PROVIDED MATERIAL
-- begin --

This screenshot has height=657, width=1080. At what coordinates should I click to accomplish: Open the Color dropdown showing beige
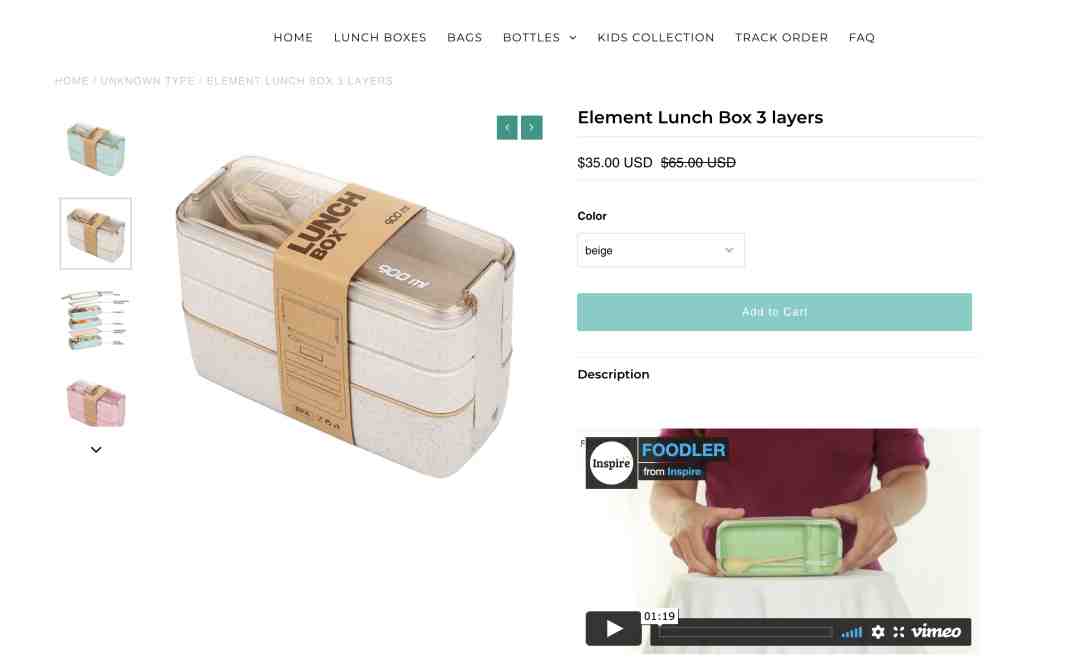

-- end --
-- begin --

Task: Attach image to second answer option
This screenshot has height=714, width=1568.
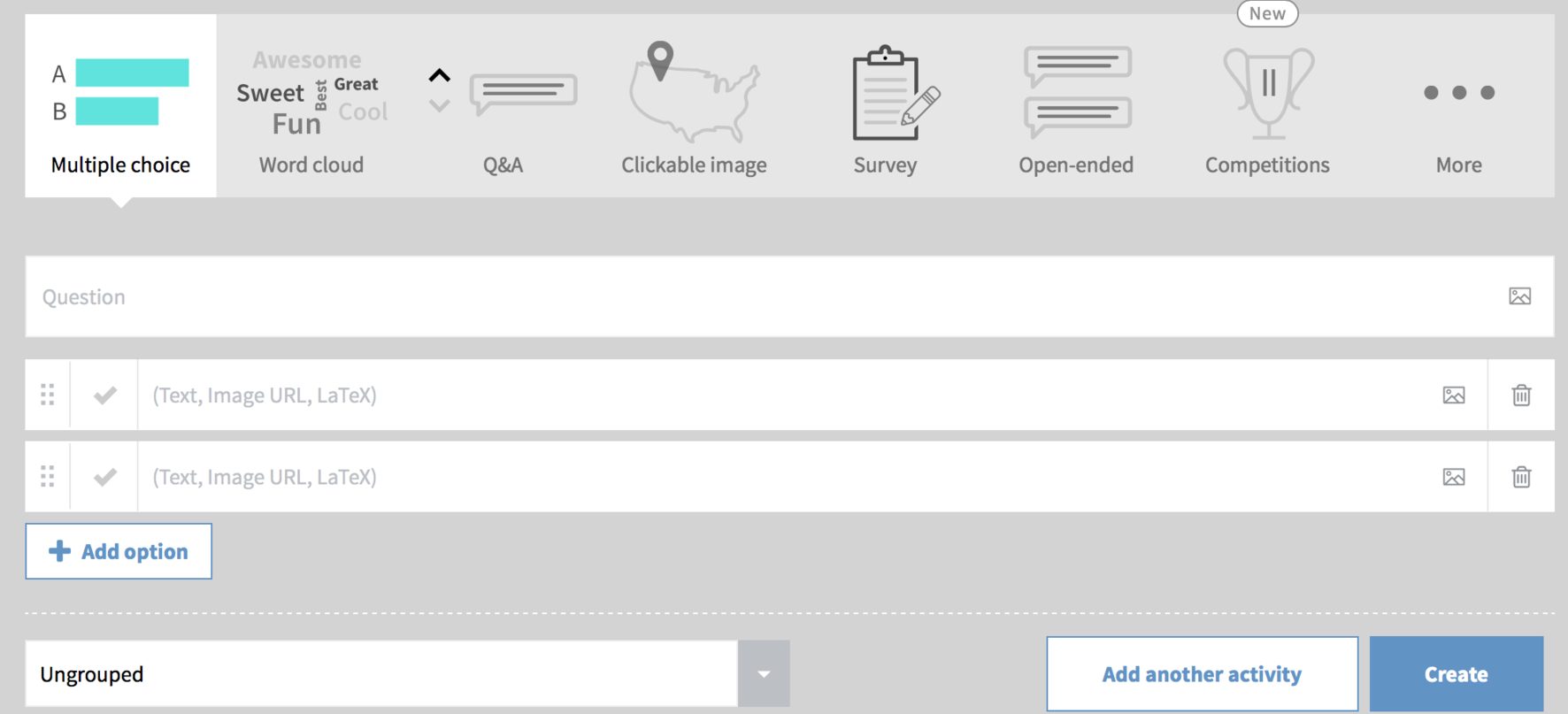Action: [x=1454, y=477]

-- end --
-- begin --

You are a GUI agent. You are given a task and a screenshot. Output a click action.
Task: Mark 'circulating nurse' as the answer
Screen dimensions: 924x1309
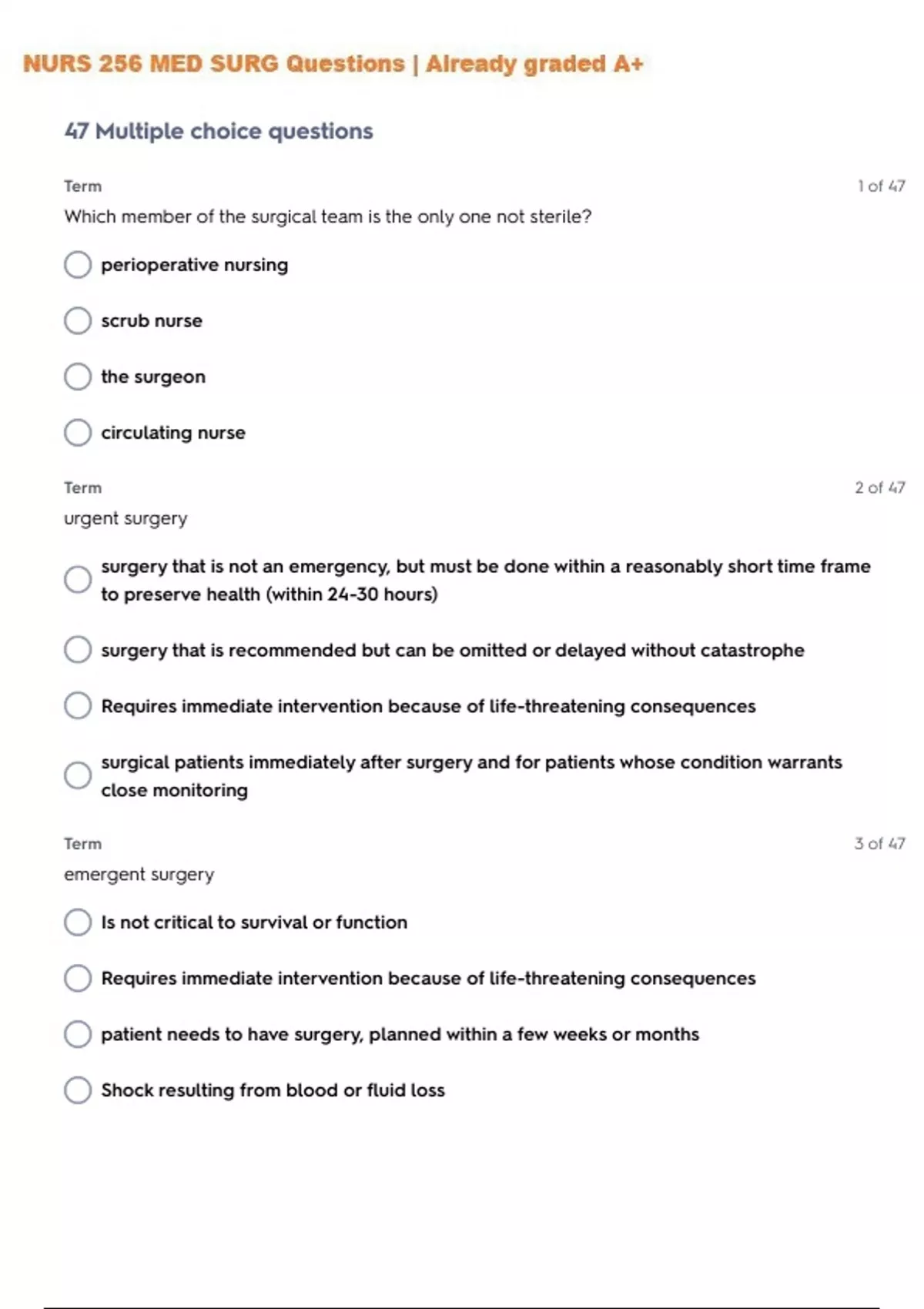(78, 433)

-- end --

Rewrite the part of the records that opens with the line containing "Task: Attach image to second answer option" and closes with the line containing "Action: [x=1454, y=477]", both included, shifting every coordinate in the answers by -105 and keeping all other lines as they are. Leave the pictures out.

FULL RESPONSE
Task: Attach image to second answer option
This screenshot has height=714, width=1568.
Action: [x=1349, y=372]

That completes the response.